(Collected data entries)

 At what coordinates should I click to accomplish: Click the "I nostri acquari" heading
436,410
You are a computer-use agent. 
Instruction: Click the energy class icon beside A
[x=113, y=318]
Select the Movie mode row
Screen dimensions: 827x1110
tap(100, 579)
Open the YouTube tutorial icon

AIM OF THE TASK:
Each record must be returned in full and exactly.

RESULT FOR THIS TASK:
 At what coordinates should I click to accomplish: Click the "I nostri acquari" heading
436,410
You are a computer-use agent. 
Instruction: Click the energy class icon beside A
[x=113, y=318]
Select the Movie mode row
Screen dimensions: 827x1110
tap(100, 579)
Open the YouTube tutorial icon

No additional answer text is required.